Job: Reproduce the data from the line with "Click the 'Concept - Elf by Siwoo Kim' label" through the end of the data, requests included, and shift every coordinate in the answers by adding 8 to each number. Leave the pictures out of your answer.

-------- Available records

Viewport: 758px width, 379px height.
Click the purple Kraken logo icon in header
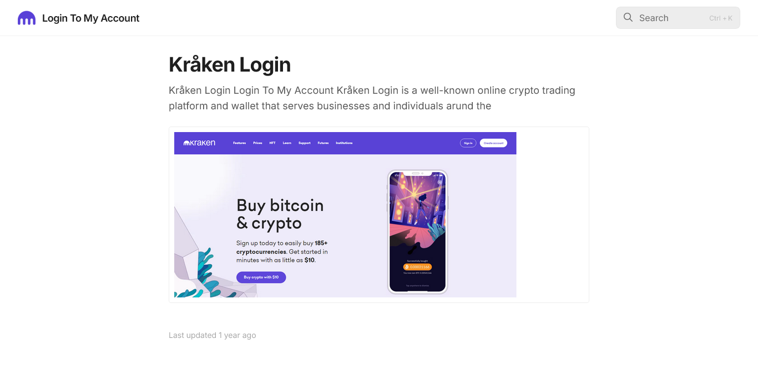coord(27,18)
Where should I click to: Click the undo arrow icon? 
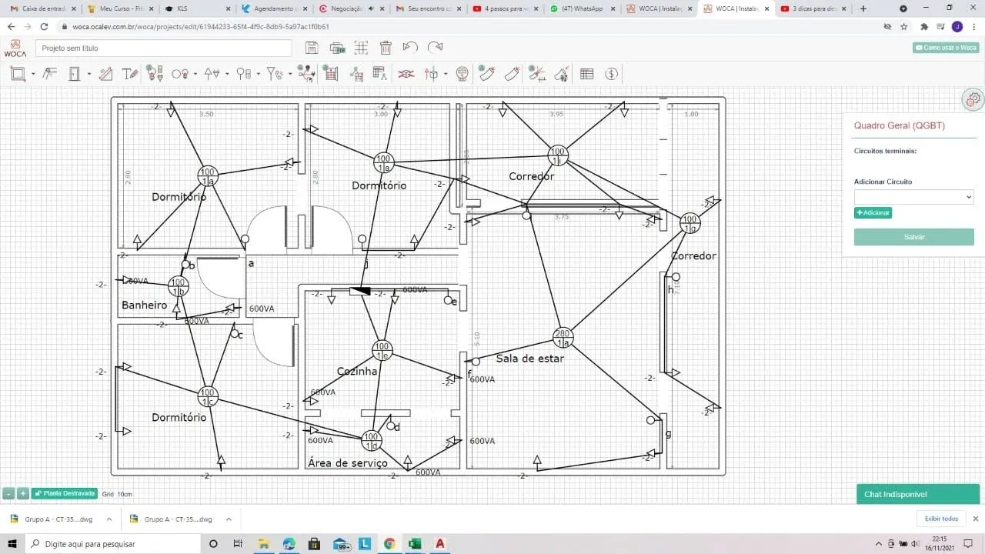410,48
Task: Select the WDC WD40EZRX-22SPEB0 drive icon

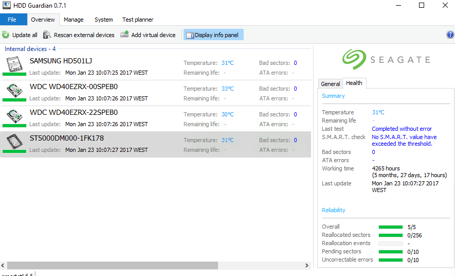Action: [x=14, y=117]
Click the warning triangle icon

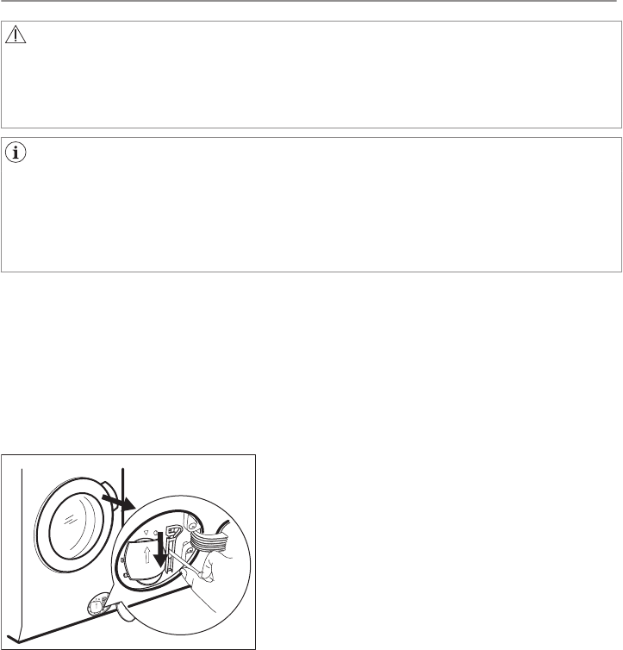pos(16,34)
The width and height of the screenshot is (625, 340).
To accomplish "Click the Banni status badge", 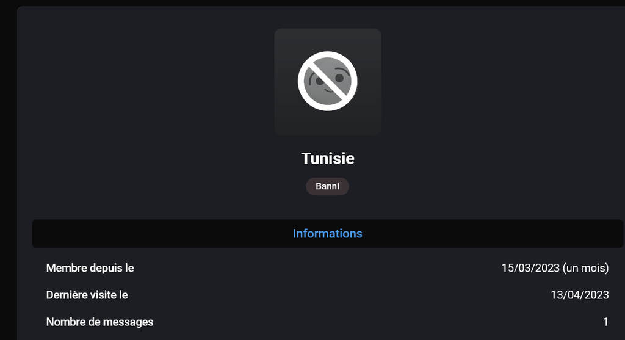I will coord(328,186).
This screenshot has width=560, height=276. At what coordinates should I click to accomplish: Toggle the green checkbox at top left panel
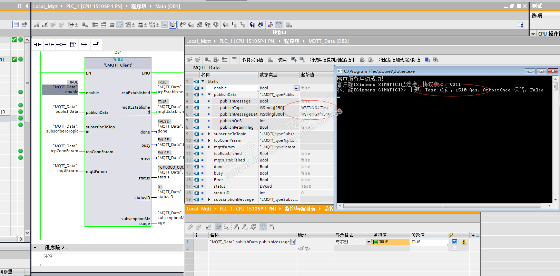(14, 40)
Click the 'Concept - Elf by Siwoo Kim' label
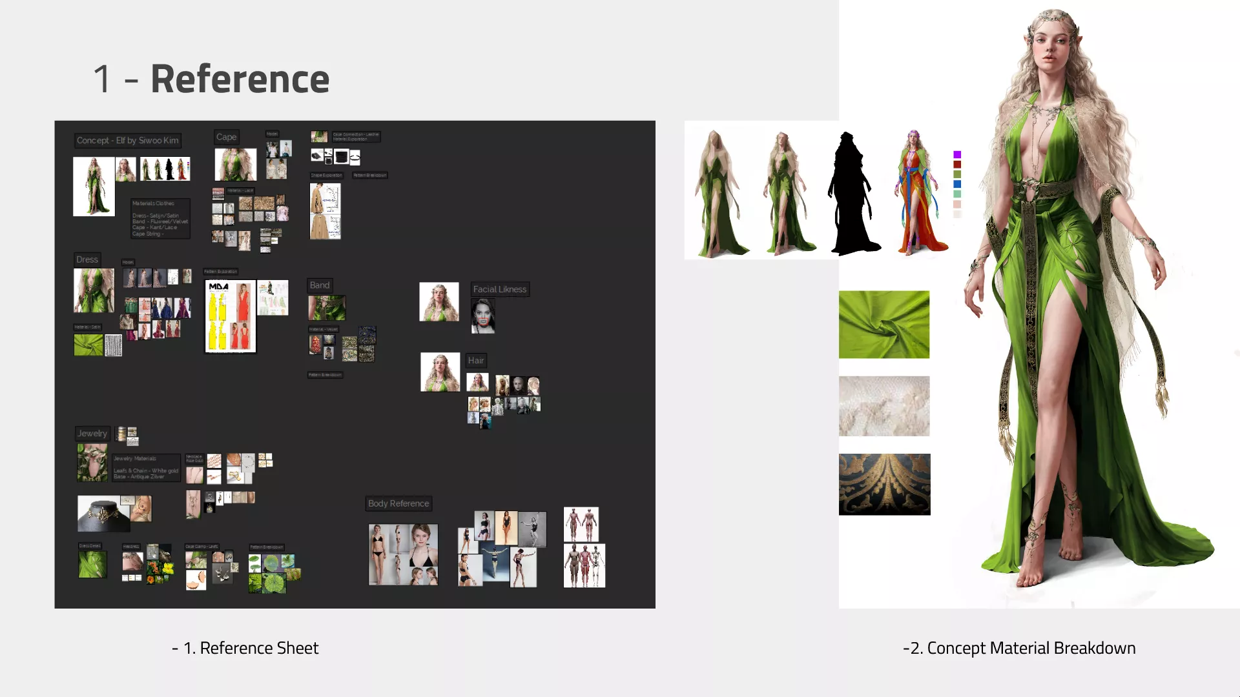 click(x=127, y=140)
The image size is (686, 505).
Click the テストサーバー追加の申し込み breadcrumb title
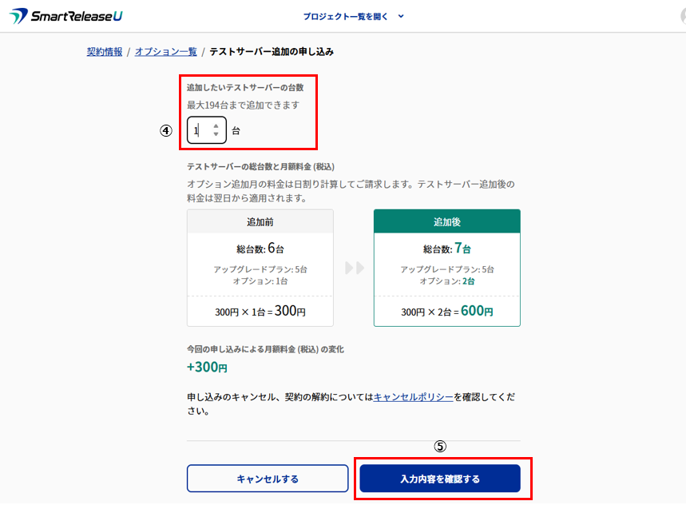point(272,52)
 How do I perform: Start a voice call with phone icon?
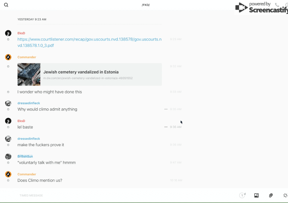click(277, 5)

----------------

Result of the task:
Click the 'Concept - Elf by Siwoo Kim' label
 click(x=135, y=148)
The image size is (686, 505).
Click the テストサーバー追加の申し込み breadcrumb title
point(280,60)
 How do I perform: Start a voice call with phone icon?
click(285, 13)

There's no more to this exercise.